# DATASET RECORDS
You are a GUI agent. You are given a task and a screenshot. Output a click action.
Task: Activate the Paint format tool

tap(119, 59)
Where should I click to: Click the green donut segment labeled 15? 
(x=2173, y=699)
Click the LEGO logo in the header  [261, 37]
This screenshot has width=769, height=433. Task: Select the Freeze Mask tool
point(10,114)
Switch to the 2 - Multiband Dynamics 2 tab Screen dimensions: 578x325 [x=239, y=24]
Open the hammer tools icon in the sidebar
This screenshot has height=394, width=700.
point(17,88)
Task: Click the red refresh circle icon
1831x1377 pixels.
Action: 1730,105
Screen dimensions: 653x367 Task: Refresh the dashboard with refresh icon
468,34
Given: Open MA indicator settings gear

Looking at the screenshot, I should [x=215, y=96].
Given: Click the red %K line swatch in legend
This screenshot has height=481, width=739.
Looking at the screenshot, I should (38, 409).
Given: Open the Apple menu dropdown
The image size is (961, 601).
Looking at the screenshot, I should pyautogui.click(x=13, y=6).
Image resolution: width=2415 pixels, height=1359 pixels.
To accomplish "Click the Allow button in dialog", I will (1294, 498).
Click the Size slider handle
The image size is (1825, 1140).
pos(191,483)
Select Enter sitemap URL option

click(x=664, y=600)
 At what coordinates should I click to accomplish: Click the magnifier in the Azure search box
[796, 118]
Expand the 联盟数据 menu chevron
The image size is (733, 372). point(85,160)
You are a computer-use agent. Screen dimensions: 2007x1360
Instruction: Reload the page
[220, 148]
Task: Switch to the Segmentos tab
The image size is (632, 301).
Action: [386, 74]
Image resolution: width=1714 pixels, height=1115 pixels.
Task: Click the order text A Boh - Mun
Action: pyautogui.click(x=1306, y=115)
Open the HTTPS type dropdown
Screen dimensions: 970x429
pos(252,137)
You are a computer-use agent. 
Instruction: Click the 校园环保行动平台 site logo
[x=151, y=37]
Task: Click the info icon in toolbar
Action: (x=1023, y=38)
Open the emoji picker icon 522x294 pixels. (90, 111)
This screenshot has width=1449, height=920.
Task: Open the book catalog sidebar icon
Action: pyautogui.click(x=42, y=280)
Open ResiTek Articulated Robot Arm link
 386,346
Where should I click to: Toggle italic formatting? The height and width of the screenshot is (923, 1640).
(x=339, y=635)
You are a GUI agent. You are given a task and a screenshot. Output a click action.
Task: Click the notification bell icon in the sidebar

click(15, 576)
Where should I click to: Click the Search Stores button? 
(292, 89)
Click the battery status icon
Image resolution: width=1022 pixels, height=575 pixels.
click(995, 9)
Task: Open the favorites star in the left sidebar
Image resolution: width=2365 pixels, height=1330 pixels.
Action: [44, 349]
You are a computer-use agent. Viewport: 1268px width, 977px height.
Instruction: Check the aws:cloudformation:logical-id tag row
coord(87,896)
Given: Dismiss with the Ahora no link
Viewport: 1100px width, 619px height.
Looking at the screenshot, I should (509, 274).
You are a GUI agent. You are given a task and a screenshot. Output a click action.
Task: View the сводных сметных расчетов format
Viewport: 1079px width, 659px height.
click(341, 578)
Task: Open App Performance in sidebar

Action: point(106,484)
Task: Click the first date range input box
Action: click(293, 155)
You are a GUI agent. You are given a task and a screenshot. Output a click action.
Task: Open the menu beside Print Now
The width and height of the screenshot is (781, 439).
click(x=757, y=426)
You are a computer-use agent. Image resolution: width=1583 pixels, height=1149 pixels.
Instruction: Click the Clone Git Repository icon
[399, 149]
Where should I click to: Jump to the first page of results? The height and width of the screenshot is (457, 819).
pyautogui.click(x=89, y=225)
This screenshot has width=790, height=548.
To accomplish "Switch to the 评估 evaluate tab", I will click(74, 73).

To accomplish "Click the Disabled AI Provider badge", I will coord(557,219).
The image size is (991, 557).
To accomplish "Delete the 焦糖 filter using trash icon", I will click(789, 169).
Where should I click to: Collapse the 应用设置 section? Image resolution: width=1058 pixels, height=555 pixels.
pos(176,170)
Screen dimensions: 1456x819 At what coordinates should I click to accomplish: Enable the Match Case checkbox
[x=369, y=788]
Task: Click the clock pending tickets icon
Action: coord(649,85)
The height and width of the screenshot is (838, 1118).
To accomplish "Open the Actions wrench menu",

# TRY IT
The whole listing above, line by line, is to be retyped exactly.

# OUTPUT FOR THIS EXERCISE
You are a GUI agent. You are given a task and a screenshot. Output a click action.
Task: Activate the Paint format tool

tap(119, 59)
Where should I click to: Click the green donut segment labeled 15? 
(x=2173, y=699)
Click the LEGO logo in the header  [261, 37]
This screenshot has width=769, height=433. Task: Select the Freeze Mask tool
point(10,114)
Switch to the 2 - Multiband Dynamics 2 tab Screen dimensions: 578x325 [x=239, y=24]
Open the hammer tools icon in the sidebar
This screenshot has height=394, width=700.
point(17,88)
Task: Click the red refresh circle icon
1831x1377 pixels.
Action: 1730,105
Screen dimensions: 653x367 Task: Refresh the dashboard with refresh icon
468,34
Given: Open MA indicator settings gear

Looking at the screenshot, I should [x=215, y=96].
Given: Click the red %K line swatch in legend
This screenshot has height=481, width=739.
Looking at the screenshot, I should (38, 409).
Given: Open the Apple menu dropdown
The image size is (961, 601).
Looking at the screenshot, I should pyautogui.click(x=13, y=6).
Image resolution: width=2415 pixels, height=1359 pixels.
To accomplish "Click the Allow button in dialog", I will (1294, 498).
Click the Size slider handle
The image size is (1825, 1140).
pos(191,483)
Select Enter sitemap URL option

click(x=664, y=600)
 At what coordinates should I click to accomplish: Click the magnifier in the Azure search box
[796, 118]
Expand the 联盟数据 menu chevron
The image size is (733, 372). point(85,160)
You are a computer-use agent. Screen dimensions: 2007x1360
Instruction: Reload the page
[220, 148]
Task: Switch to the Segmentos tab
The image size is (632, 301).
Action: [386, 74]
Image resolution: width=1714 pixels, height=1115 pixels.
Task: Click the order text A Boh - Mun
Action: pyautogui.click(x=1306, y=115)
Open the HTTPS type dropdown
Screen dimensions: 970x429
pos(252,137)
You are a computer-use agent. 
Instruction: Click the 校园环保行动平台 site logo
[x=151, y=37]
Task: Click the info icon in toolbar
Action: (x=1023, y=38)
Open the emoji picker icon 522x294 pixels. (90, 111)
This screenshot has width=1449, height=920.
Task: Open the book catalog sidebar icon
Action: pyautogui.click(x=42, y=280)
Open ResiTek Articulated Robot Arm link
 386,346
Where should I click to: Toggle italic formatting? The height and width of the screenshot is (923, 1640).
(x=339, y=635)
You are a GUI agent. You are given a task and a screenshot. Output a click action.
Task: Click the notification bell icon in the sidebar

click(15, 576)
Where should I click to: Click the Search Stores button? 
(292, 89)
Click the battery status icon
Image resolution: width=1022 pixels, height=575 pixels.
click(995, 9)
Task: Open the favorites star in the left sidebar
Image resolution: width=2365 pixels, height=1330 pixels.
Action: [44, 349]
You are a computer-use agent. Viewport: 1268px width, 977px height.
Instruction: Check the aws:cloudformation:logical-id tag row
coord(87,896)
Given: Dismiss with the Ahora no link
Viewport: 1100px width, 619px height.
Looking at the screenshot, I should (509, 274).
You are a GUI agent. You are given a task and a screenshot. Output a click action.
Task: View the сводных сметных расчетов format
Viewport: 1079px width, 659px height.
click(341, 578)
Task: Open App Performance in sidebar

Action: point(106,484)
Task: Click the first date range input box
Action: click(293, 155)
You are a GUI agent. You are given a task and a screenshot. Output a click action.
Task: Open the menu beside Print Now
The width and height of the screenshot is (781, 439).
click(x=757, y=426)
You are a computer-use agent. Image resolution: width=1583 pixels, height=1149 pixels.
Instruction: Click the Clone Git Repository icon
[399, 149]
Where should I click to: Jump to the first page of results? The height and width of the screenshot is (457, 819).
pyautogui.click(x=89, y=225)
This screenshot has width=790, height=548.
To accomplish "Switch to the 评估 evaluate tab", I will click(74, 73).

To accomplish "Click the Disabled AI Provider badge", I will coord(557,219).
The image size is (991, 557).
To accomplish "Delete the 焦糖 filter using trash icon", I will click(789, 169).
Where should I click to: Collapse the 应用设置 section? Image resolution: width=1058 pixels, height=555 pixels.
pos(176,170)
Screen dimensions: 1456x819 At what coordinates should I click to accomplish: Enable the Match Case checkbox
[x=369, y=788]
Task: Click the clock pending tickets icon
Action: coord(649,85)
The height and width of the screenshot is (838, 1118).
To accomplish "Open the Actions wrench menu",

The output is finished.